Я, совсем маленькая девочка, стою в заброшенном полутемном храме с облупленной штукатуркой и с сохранившимися кое-где старинными фресками и гляжу под купол. На меня сверху смотрит Христос. Пара голубей вылетает из правого нефа и поднимается на хоры. Я не вижу, где они садятся, но отчетливо слышу их воркование. Я играю: я — маленькая прекрасная царевна, храм — мой дворец, средоточие моего безграничного царства… Пантократор[1], взирающий с высоты, — государь, мой отец. У него строгое лицо, но он (я хорошо знаю) добр ко мне. Мой настоящий отец утонул на рыбалке, когда мне было два года, и я его почти не помню. У отчима, который вместе с мамой работает на заводе телевизоров и на рыбалку никогда не ездит, лицо доброе, но в отличие от Пантократора он меня совсем не любит, он меня даже редко замечает. Все его внимание обращено к младенцу-сынишке, моему братику. Я играю… У меня есть тайна. Все считают, что мой отец утонул, что его больше нет. Но я-то знаю, что это не так! Мой отец… вон он! Нарисован под куполом. У него такие живые глаза. И он всегда внимателен ко мне — мой отец, мой царь. Он видит меня всю: и глаза, и мысли мои. И он любит меня. Он не вымолвит ни слова. Но говорит лик его: то подскажет, то укорит, иногда обласкает взглядом… Это так важно для меня! Голуби — моя свита. Взмах руки, и испуганные птицы срываются с хоров и опять скрываются в нефе. Мы с отцом глядим друг на друга. Я — ему в глаза, а он мне в сердце. Я чиста, я ангел. Мне нечего скрывать, и сердце мое открыто. Глаза отца добры. В них тепло, и оттого тепло у меня в сердце…

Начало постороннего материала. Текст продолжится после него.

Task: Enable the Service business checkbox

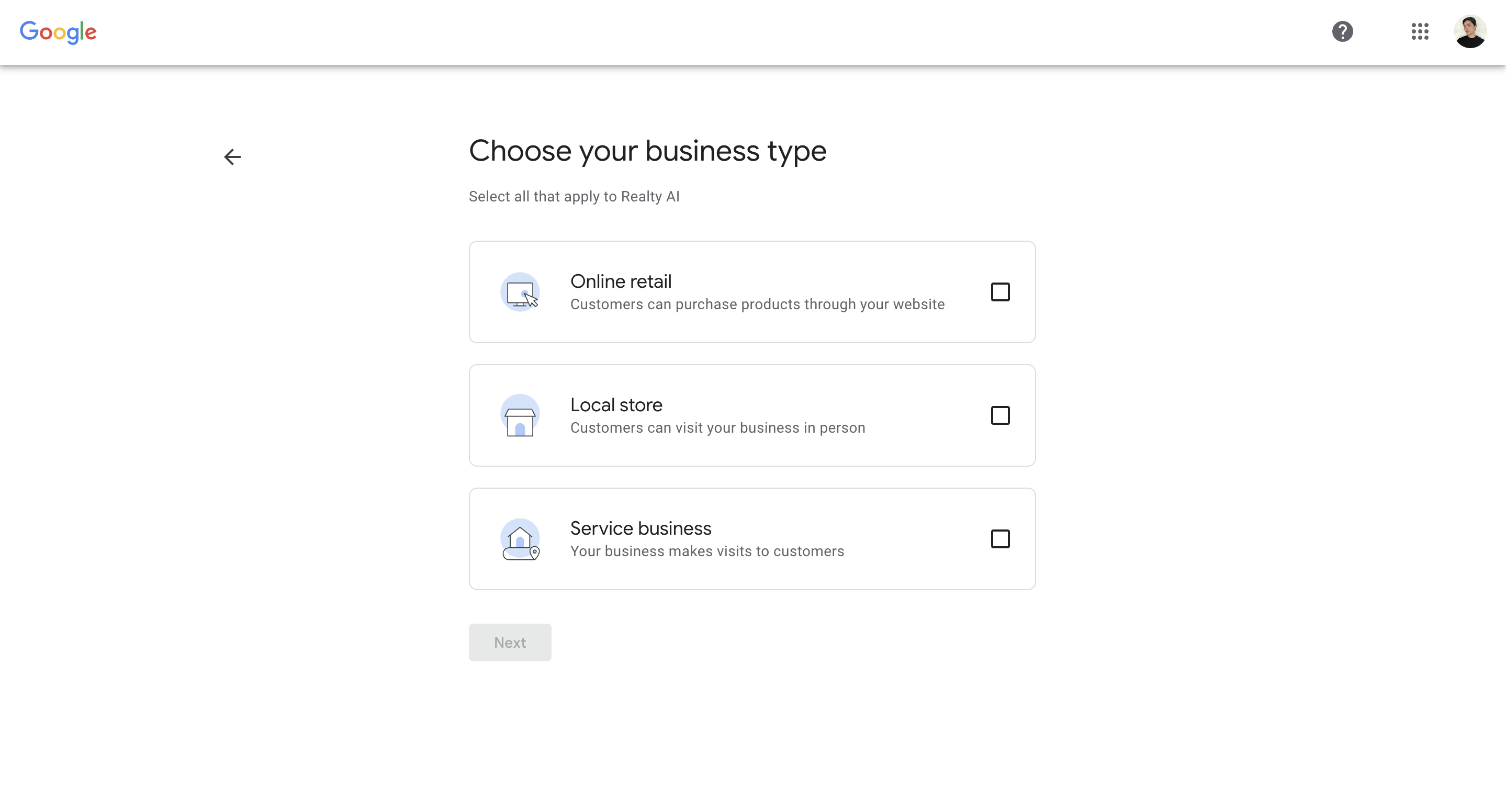Action: tap(999, 538)
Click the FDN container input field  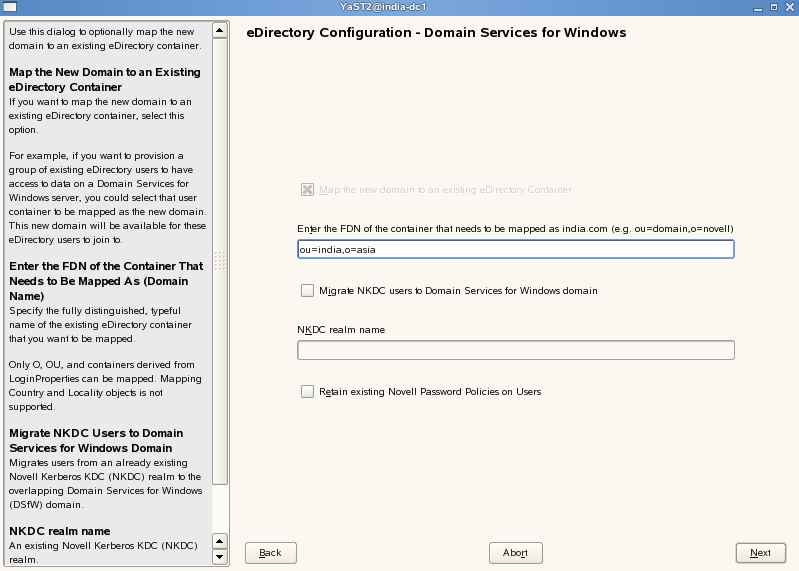pos(516,249)
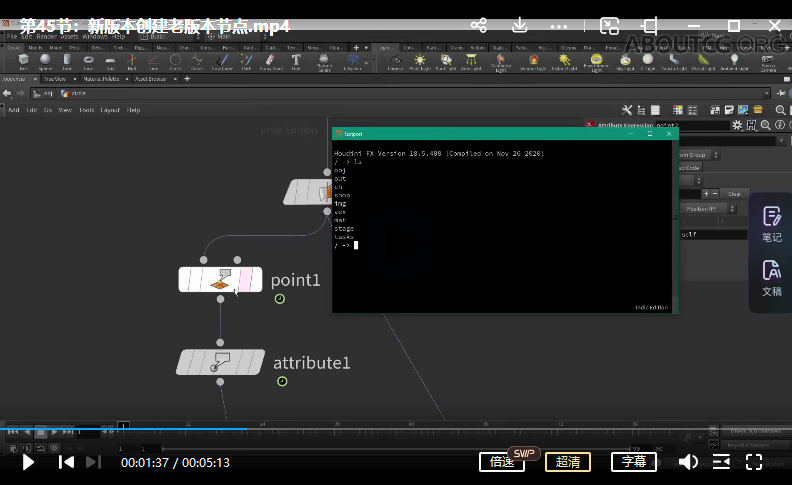
Task: Toggle the volume speaker icon
Action: tap(688, 462)
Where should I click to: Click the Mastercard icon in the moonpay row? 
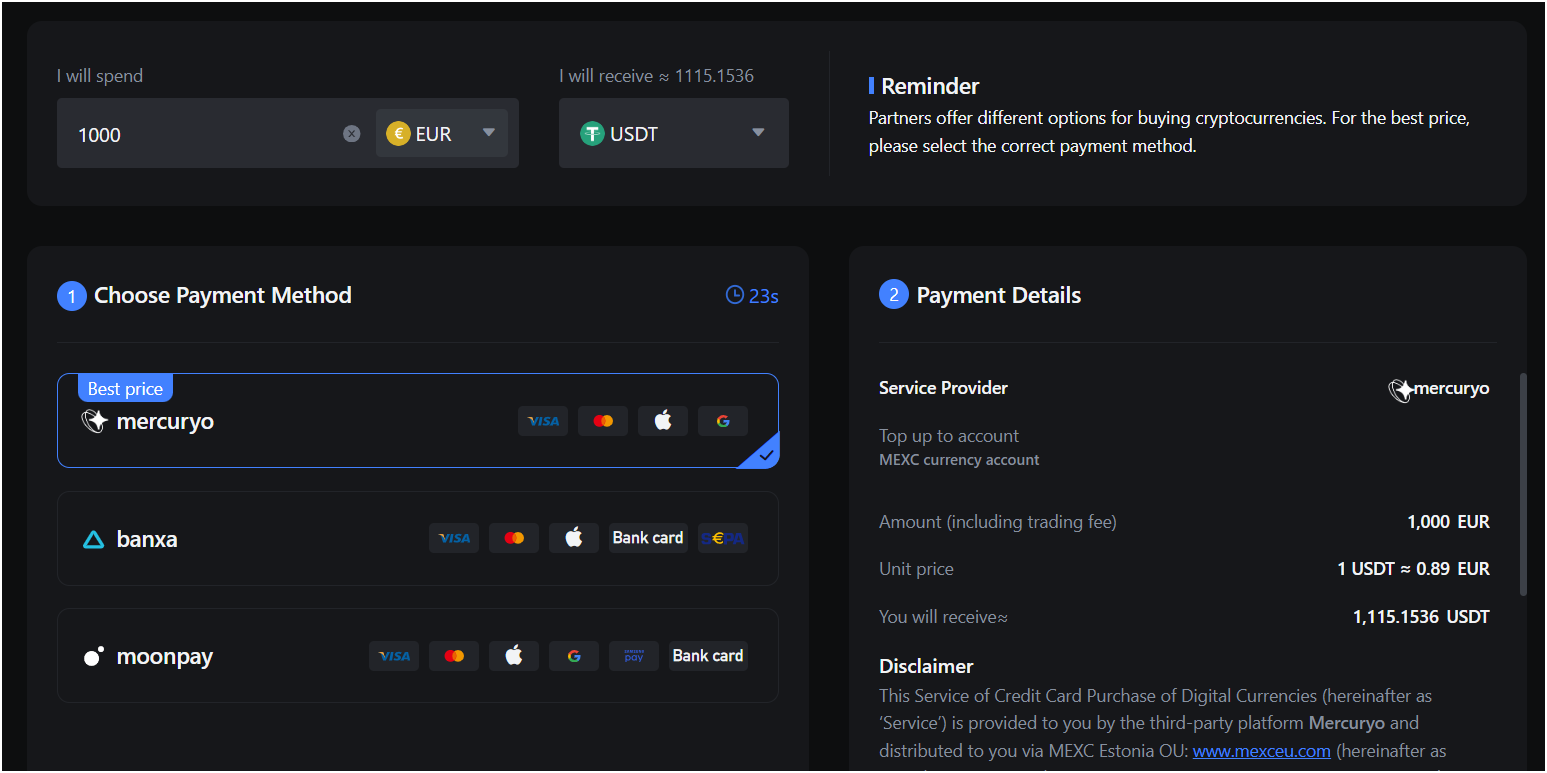[454, 656]
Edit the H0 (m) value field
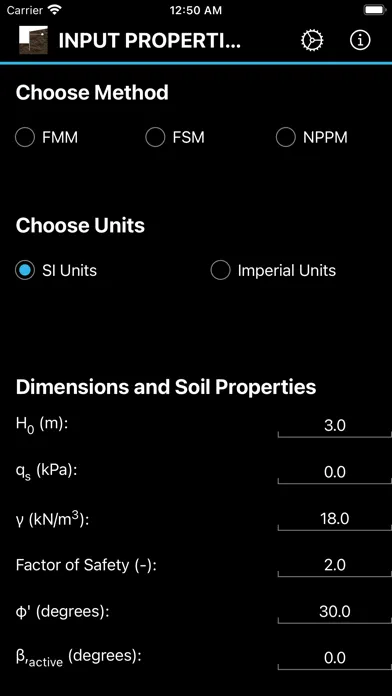 (335, 426)
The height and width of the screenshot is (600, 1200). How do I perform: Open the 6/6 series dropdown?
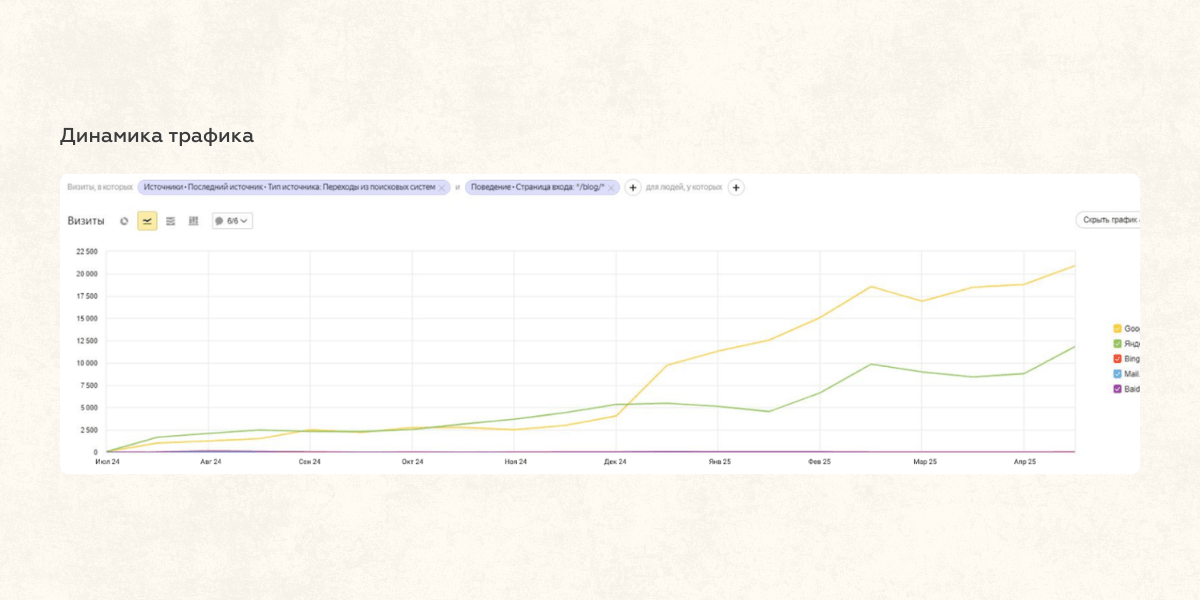(x=232, y=221)
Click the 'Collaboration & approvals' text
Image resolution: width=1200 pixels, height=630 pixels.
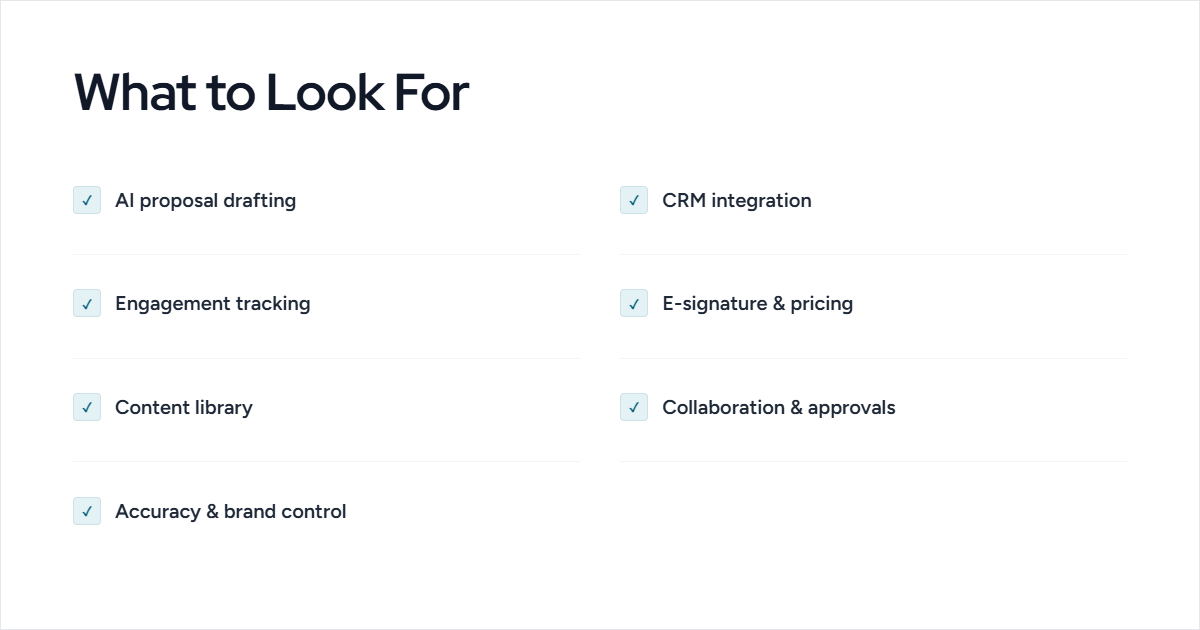coord(779,407)
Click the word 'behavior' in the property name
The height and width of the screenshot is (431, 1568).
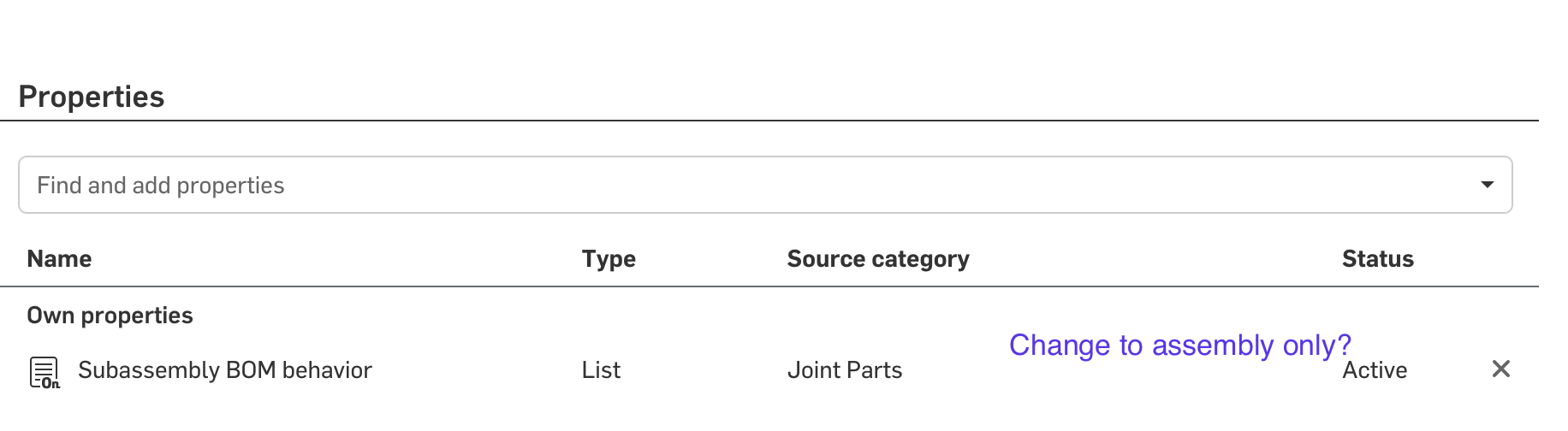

Позади меня с громким скрипом приоткрывается тяжелая чугунная дверь. Это мама входит в храм. После яркого солнца она плохо видит в полумраке. И не сразу отыскивает меня:

— Лена… Ты где?

— Я здесь… — я думаю притащить сюда из подвала старый хромоногий стул, который будет моим троном под ликом отца.

Мама прищуривается:

— Лена, подними панамку, она испачкается. Здесь грязно. Посмотри, пол загадили птицы.

Глаза отца холодеют. Я не понимаю — почему. Но они уже не такие живые, как минуту назад. Отец будто прячется. Может, он не хочет выдать мою тайну?

Мама вздыхает:

— Что ты смотришь? Что ты там увидела наверху? Странная какая-то… И непутевая… Зачем бегаешь сюда? Нет бы мне по дому помочь.

Она подходит ко мне ближе и тоже поднимает голову.

— Бог?

— Бог… — шепчу я и вот-вот расплачусь.

Мама пожимает плечами:

— Не от мира сего. Как и отец твой был! Тоже вот так любил в храме стоять. Жалел, что разрушается.

Мама отворачивается, идет к выходу.

Я шепчу:

— Был… любил… жалел…

Глаза Пантократора, бывшие только что такими холодными, становятся печальными. Он, видно, жалеет меня и маму. Он скучает там — на небесах. Я бы помолилась, да не знаю, как это делается. Я такая маленькая, что вообще еще мало знаю.